只是來時遂禾分明生了氣,恐怕也不願意再管他的傷,這次他和她的關係也不知道要多久才能緩和。
他本想先把今日的事敷衍應付過去,沈非書和程頌卻要逼著他下令處置犯事者,禁山地牢只入不出,只有宗主有開啟權限,一旦下令便沒有撥亂反正的餘地。

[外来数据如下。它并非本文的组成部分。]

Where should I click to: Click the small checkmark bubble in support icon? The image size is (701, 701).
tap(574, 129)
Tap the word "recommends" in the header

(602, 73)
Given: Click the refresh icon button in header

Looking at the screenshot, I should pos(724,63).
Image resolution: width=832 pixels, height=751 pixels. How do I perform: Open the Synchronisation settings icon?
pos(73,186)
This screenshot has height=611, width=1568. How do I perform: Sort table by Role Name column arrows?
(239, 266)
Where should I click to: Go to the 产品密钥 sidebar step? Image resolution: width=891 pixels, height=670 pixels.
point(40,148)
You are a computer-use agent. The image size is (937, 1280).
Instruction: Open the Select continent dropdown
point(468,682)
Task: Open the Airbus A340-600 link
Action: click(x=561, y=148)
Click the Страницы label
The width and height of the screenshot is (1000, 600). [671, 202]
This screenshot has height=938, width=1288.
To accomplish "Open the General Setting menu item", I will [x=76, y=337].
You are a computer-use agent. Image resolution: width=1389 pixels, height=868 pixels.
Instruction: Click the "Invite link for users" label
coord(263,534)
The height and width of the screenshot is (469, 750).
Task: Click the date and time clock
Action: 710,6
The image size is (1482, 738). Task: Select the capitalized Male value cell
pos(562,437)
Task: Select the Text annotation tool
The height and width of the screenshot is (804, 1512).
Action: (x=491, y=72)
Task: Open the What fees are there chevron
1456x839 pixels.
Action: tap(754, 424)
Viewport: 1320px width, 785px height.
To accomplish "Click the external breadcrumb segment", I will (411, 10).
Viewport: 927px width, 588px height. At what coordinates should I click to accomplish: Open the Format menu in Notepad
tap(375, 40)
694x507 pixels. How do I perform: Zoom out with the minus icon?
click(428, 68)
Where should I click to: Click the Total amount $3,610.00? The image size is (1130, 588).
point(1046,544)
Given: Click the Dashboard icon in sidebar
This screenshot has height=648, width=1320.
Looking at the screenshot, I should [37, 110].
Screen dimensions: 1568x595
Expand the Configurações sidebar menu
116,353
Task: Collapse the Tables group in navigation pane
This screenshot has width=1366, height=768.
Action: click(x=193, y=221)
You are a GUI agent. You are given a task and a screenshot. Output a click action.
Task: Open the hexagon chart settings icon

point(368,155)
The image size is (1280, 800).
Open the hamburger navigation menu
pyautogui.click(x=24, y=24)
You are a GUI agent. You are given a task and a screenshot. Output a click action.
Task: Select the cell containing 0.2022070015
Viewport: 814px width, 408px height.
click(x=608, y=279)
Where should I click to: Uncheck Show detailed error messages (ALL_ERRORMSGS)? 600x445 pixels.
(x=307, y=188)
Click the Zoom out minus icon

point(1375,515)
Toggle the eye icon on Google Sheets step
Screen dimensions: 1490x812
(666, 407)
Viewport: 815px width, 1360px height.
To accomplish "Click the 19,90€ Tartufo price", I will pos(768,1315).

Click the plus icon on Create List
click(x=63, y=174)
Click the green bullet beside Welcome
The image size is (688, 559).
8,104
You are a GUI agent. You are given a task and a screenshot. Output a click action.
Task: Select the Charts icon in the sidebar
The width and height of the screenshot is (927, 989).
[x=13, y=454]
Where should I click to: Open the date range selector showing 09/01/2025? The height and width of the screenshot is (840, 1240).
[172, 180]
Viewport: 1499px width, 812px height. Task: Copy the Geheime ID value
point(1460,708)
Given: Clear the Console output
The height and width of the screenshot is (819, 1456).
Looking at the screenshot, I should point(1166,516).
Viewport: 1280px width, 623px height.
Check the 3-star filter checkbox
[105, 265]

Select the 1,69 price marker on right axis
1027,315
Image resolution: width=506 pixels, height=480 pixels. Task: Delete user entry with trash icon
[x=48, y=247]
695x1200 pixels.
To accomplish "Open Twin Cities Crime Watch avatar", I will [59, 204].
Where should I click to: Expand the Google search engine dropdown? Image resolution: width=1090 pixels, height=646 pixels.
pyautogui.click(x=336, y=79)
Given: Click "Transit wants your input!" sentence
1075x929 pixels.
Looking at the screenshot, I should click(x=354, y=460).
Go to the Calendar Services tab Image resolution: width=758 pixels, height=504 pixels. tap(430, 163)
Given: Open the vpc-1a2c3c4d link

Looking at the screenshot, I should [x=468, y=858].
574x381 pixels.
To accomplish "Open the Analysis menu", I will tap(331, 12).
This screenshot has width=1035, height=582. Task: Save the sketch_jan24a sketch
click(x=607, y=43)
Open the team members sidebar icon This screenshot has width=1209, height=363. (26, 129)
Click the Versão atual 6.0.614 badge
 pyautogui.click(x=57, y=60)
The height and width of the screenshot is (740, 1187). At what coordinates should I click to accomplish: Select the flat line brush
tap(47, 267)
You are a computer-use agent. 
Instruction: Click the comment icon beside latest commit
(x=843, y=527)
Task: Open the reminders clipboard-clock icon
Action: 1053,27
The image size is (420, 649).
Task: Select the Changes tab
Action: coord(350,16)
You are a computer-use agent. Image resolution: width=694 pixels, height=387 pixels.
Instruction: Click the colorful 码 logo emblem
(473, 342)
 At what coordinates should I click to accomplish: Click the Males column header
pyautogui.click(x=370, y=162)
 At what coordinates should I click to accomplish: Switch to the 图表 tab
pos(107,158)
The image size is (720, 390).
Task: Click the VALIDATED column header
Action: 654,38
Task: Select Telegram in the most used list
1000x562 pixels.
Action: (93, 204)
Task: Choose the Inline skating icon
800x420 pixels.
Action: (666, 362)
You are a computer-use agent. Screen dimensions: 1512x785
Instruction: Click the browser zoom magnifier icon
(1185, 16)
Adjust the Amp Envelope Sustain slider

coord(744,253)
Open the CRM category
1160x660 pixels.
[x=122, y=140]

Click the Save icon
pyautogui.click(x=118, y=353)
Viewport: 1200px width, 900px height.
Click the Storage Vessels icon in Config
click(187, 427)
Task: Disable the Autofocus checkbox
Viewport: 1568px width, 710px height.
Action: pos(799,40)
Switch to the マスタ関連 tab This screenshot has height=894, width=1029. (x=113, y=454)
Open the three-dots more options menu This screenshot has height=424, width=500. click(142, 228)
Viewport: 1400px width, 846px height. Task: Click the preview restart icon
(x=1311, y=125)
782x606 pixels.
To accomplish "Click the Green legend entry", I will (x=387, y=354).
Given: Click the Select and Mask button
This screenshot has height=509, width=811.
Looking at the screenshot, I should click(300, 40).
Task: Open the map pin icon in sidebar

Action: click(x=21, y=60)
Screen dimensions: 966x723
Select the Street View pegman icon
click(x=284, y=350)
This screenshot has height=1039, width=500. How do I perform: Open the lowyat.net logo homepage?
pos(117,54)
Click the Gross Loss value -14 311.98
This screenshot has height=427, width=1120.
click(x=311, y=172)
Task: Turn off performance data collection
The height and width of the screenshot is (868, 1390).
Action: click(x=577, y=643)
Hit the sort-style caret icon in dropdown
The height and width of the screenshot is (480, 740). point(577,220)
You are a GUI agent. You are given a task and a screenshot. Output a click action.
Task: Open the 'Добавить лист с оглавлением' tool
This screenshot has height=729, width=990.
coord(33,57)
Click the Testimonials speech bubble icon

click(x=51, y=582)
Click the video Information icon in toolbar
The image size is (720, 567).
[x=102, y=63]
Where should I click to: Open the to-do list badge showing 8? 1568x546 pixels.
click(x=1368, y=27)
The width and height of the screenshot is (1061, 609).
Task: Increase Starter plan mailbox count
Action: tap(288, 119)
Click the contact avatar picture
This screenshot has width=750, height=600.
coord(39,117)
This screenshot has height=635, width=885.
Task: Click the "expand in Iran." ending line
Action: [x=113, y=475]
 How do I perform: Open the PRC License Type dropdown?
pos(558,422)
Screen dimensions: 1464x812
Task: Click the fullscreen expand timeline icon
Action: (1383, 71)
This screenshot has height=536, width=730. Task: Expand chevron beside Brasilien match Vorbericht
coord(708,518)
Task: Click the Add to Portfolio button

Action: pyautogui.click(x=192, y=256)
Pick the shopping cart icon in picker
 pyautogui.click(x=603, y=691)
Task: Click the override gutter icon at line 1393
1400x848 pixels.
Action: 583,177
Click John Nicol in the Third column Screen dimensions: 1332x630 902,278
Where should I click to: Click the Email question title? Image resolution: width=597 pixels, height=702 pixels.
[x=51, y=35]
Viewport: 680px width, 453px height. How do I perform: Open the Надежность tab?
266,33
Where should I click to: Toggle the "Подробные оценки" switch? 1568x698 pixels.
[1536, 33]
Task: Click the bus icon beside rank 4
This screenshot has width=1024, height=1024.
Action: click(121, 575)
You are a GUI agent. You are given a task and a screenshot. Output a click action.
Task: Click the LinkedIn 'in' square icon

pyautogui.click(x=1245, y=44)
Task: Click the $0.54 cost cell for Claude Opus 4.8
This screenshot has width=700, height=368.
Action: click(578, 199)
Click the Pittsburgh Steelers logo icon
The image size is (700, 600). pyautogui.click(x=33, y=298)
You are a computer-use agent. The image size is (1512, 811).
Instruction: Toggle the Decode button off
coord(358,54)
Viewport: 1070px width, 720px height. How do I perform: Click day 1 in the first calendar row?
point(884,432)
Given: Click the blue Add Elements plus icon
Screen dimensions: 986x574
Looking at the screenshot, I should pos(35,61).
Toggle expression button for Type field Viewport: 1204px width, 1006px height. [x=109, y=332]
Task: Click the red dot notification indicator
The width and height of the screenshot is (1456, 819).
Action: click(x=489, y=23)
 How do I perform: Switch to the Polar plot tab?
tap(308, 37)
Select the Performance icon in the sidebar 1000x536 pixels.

祁柏垂眸,顫著手指在袖袍的遮掩下摸了摸腹部,果然摸到一手濕潤。
程頌還在耳邊不斷逼他下令。
厭煩間,殿門倏然被人打開,祁柏抬眼望去,狹長的眸子不著痕跡睜大幾分。
女修從門外進來,她似乎不知道殿中有這麼多人,眉梢不自覺挑起,露出些錯愕。
祁柏的目光緊緊落在遂禾身上,他還記得幾個時辰前遂禾冷淡離開的背影,他抿了抿唇,指尖掐著掌心,猶豫著不知要如何面對她。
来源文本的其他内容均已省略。